The load times are a bit long at times and can definitely take you out of the experience. It’s one of the biggest facets that reminds me I’m playing a game as I travel to each node area, waiting for the loading screens in between. Given that you’ll be hitting these points at least twice each in-game day (once out to whatever location and once to get back to your camp), it would have been nice if the game offered more than a black screen featuring the game’s logo and a loading bar. Technical limitations may be the root cause of this, and I hope future iterations of PSVR give us more seamless and immersive open worlds because this is really the only downside to this game. Move Controllers are required, but if you’re a PSVR owner and you don’t have Moves, you’ve already been missing out on the platforms best and most immersive experiences.
The Walking Dead: Saints & Sinners Review – Life Among the Dead
The Walking Dead: Saints & Sinners expertly recreates every feeling I’ve had while watching or reading The Walking Dead. The hope. The dread. Moments of respite. Moments of panic. Wondering if every day might be your last. It puts you in that world, and the decisions of survival are in your hands. At the end of each in-game day, it all comes back to whether or not you’re still breathing. The story and many of the game’s very mechanics are ancillary as it puts the focus on you. Ignore the pleas coming over the radio as you scavenge for supplies. Or venture into somewhere unsafe to help someone else at the expense of your own health. The choice is entirely up to you. Not being dragged along the experience, but having the freedom to make my own fate makes The Walking Dead: Saints & Sinners feel real.
And make no mistake, this is a full-length game. Completing the story will take an average of about 15 hours, but I found myself off the beaten path rather often, either by my own volition or forced by the necessity of survival. Scrounging up medicine to restore my max health took away a whole day even as the voice on the radio was worrying about drowning where he was trapped. Completing a task for the voice left me facing a horde of zombies and unprepared to assist another survivor I met shortly after.

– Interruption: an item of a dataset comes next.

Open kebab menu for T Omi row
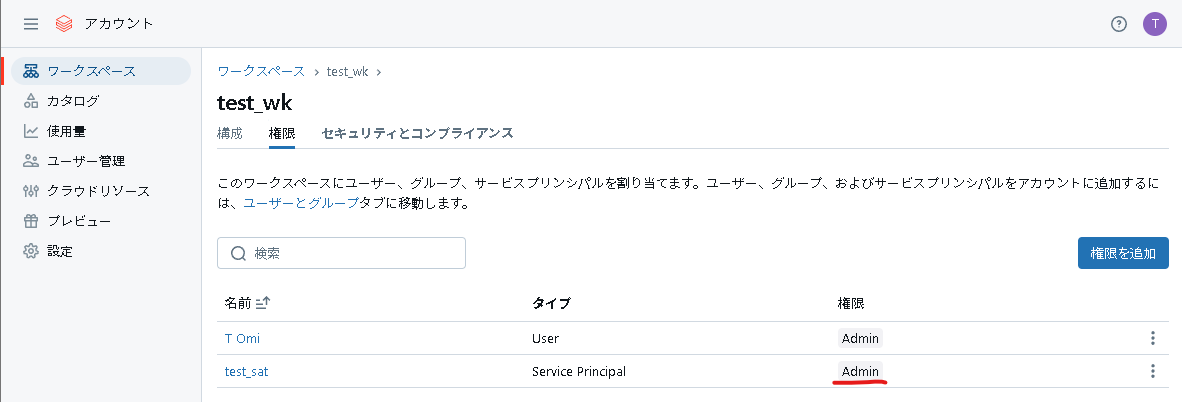This screenshot has height=402, width=1182. (x=1153, y=338)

The Walking Dead: Saints & Sinners is for people who want to test their mettle living in the world of The Walking Dead, both physically and emotionally. It can be a heavy game, and returning to camp empty-handed or failing someone you were trying to help can be mentally defeating. Numerous gameplay systems work together to create one of the most intense and immersive survival experiences in VR, held back only somewhat by dated technology. If you can muster up the fortitude try and survive in this world, The Walking Dead: Saints & Sinners is an essential VR experience that speaks volumes to the unique possibilities of virtual reality.